## Prompt
Print exactly the lines below between the line holding "Click the Analyze Music icon" and the line holding "Given: Open the Windows Start menu", inclusive, and nothing more.

····················

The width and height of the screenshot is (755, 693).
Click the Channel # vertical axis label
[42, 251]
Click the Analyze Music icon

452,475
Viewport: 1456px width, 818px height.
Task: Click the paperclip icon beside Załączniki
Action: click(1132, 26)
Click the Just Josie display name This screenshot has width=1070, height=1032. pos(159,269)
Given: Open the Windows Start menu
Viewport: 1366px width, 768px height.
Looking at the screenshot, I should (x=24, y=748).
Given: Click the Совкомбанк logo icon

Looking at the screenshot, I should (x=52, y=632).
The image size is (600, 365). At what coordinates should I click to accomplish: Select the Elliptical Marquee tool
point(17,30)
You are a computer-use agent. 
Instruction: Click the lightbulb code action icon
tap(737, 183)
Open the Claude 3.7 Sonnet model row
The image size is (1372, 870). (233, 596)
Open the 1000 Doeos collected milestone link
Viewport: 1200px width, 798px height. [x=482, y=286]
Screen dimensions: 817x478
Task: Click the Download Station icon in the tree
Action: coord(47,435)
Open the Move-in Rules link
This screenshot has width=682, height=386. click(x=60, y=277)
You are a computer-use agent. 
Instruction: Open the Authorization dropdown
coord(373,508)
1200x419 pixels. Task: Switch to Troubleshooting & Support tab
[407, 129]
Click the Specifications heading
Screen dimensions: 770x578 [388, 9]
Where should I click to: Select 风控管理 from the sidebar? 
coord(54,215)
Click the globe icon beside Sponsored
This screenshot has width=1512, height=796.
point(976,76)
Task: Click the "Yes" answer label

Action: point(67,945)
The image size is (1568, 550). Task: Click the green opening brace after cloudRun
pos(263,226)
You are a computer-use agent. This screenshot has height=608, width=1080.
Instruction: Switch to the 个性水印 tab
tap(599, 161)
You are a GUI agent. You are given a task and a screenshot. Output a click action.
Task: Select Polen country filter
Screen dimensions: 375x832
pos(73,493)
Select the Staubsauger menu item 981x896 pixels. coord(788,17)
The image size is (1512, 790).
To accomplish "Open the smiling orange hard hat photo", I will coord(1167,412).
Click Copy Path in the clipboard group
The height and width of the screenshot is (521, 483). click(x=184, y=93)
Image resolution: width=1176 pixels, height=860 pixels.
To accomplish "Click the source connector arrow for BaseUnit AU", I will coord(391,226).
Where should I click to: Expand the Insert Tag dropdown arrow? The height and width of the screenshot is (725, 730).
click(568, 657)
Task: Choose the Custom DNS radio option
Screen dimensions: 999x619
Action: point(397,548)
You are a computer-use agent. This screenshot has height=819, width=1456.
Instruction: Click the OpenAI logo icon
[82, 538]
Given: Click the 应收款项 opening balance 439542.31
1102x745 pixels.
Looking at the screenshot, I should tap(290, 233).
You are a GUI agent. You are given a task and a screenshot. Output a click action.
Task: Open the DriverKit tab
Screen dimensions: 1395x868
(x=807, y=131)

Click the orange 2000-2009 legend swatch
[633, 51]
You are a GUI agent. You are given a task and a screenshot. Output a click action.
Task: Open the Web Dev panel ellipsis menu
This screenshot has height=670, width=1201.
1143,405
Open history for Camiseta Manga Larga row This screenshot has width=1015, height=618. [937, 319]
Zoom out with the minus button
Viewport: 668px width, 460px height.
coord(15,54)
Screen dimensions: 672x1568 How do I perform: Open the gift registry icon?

····················

## Task response
Click the Analyze Music icon

452,475
Viewport: 1456px width, 818px height.
Task: Click the paperclip icon beside Załączniki
Action: click(1132, 26)
Click the Just Josie display name This screenshot has width=1070, height=1032. pos(159,269)
Given: Open the Windows Start menu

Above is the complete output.